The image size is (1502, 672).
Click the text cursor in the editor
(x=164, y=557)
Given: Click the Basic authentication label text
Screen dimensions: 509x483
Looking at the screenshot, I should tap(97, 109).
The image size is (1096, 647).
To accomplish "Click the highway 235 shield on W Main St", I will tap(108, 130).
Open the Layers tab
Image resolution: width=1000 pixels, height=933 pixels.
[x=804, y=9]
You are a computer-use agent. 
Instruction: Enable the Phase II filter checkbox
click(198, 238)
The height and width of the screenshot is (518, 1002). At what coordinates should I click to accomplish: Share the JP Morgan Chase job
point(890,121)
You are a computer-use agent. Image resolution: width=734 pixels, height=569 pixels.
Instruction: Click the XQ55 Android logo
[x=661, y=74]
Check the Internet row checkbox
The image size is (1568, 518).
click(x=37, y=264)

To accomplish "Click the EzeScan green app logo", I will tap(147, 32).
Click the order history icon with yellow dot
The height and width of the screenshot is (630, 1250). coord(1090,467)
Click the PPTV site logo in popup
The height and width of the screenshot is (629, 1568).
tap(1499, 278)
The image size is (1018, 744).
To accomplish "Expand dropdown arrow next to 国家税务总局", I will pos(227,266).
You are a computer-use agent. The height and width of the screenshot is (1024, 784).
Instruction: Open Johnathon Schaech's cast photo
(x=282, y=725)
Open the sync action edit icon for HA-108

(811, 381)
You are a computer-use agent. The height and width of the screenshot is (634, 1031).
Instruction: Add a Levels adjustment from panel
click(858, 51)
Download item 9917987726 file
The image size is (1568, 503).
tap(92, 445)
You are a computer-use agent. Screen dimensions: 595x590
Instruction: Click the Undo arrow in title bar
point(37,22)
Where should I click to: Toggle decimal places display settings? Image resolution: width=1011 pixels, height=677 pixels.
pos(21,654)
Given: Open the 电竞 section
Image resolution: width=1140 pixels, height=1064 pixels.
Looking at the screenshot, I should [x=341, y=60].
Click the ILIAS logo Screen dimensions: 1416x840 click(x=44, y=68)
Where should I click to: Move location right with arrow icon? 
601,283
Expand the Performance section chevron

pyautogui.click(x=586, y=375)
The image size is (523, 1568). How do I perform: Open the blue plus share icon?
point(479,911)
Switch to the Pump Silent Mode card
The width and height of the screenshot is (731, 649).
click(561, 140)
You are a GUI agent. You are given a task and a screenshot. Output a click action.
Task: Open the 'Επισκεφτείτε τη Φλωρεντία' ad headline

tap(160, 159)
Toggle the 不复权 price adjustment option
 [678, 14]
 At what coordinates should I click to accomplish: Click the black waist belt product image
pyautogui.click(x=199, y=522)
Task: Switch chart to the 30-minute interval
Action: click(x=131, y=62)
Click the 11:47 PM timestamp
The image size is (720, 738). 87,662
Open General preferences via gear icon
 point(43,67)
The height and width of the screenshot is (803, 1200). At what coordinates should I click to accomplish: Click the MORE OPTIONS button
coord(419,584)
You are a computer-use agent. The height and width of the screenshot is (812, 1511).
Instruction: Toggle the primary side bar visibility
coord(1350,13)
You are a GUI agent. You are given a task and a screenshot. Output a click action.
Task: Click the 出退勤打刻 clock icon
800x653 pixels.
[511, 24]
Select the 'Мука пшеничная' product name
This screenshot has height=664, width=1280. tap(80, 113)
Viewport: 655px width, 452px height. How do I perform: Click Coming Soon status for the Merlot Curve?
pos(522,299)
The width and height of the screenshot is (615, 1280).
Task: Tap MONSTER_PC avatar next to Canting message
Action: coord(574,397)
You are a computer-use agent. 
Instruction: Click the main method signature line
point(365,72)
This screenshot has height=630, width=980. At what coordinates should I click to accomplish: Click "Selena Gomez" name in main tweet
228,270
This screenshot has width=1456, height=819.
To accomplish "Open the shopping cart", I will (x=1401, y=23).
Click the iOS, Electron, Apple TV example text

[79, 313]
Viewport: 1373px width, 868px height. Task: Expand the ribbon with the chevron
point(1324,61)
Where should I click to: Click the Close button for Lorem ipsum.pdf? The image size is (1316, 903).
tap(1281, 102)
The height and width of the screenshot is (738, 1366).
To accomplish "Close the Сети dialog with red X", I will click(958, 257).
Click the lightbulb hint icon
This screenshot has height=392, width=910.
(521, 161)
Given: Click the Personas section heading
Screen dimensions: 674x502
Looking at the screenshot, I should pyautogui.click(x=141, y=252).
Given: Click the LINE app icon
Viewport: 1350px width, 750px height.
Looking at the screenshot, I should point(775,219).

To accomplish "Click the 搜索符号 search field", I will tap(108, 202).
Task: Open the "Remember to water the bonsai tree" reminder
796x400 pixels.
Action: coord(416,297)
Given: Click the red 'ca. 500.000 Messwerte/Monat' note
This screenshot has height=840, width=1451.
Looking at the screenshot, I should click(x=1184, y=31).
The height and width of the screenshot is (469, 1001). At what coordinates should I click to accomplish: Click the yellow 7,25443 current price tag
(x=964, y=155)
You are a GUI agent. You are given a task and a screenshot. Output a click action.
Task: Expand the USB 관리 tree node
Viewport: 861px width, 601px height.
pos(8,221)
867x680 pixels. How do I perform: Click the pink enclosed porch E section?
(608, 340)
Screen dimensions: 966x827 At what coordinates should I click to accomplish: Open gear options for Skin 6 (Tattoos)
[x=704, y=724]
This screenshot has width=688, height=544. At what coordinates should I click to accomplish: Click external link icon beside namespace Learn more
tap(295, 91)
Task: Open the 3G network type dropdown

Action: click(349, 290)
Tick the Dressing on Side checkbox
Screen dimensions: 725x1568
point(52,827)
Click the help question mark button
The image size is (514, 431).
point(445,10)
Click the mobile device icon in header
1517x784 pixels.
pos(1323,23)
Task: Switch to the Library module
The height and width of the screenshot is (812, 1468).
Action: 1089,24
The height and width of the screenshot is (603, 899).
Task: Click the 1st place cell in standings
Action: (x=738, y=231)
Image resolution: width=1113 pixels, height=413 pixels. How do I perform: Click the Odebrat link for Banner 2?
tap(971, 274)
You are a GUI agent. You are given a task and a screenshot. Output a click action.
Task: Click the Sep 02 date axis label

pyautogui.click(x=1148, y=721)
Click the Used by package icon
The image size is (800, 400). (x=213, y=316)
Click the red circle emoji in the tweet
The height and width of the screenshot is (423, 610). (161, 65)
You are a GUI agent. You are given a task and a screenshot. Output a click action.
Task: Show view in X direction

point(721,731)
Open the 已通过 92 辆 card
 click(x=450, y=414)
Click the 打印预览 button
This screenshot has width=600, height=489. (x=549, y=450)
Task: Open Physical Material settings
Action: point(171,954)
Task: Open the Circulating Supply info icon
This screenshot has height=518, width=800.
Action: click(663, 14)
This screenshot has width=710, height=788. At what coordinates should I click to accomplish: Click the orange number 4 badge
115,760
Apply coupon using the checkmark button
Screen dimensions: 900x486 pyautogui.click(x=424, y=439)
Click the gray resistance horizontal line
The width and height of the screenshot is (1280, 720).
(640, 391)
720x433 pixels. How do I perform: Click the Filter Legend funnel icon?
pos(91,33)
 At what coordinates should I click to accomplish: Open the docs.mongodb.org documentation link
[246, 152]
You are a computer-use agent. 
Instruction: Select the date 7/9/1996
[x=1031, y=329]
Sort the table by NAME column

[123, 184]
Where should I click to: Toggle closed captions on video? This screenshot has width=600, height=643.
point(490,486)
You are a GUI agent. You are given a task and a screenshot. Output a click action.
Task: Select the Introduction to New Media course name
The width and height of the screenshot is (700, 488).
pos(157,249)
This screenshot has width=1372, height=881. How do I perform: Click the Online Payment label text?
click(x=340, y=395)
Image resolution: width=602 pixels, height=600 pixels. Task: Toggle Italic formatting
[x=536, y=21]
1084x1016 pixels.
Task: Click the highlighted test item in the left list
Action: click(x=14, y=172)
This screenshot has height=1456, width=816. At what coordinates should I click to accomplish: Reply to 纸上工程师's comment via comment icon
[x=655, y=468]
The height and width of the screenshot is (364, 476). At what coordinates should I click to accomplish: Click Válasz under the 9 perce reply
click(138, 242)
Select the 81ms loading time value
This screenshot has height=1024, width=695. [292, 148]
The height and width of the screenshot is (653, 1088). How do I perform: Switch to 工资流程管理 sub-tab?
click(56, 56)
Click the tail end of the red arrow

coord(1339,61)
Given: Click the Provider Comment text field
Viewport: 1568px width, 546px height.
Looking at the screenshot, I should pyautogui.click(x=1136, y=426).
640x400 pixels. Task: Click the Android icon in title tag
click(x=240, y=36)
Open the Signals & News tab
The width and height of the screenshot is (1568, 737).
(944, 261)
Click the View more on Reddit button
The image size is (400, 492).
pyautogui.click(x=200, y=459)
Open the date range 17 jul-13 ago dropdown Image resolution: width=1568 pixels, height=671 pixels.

- - - - - - -

_What the task asks_.
Everything starting at the line containing "The height and width of the screenshot is (518, 1002)." and ending at the line containing "You are a computer-use agent. Image" in the records above should be repeated exactly, and only that.

_Answer box_.
The height and width of the screenshot is (518, 1002). At what coordinates should I click to accomplish: Share the JP Morgan Chase job
point(890,121)
You are a computer-use agent. Image resolution: width=734 pixels, height=569 pixels.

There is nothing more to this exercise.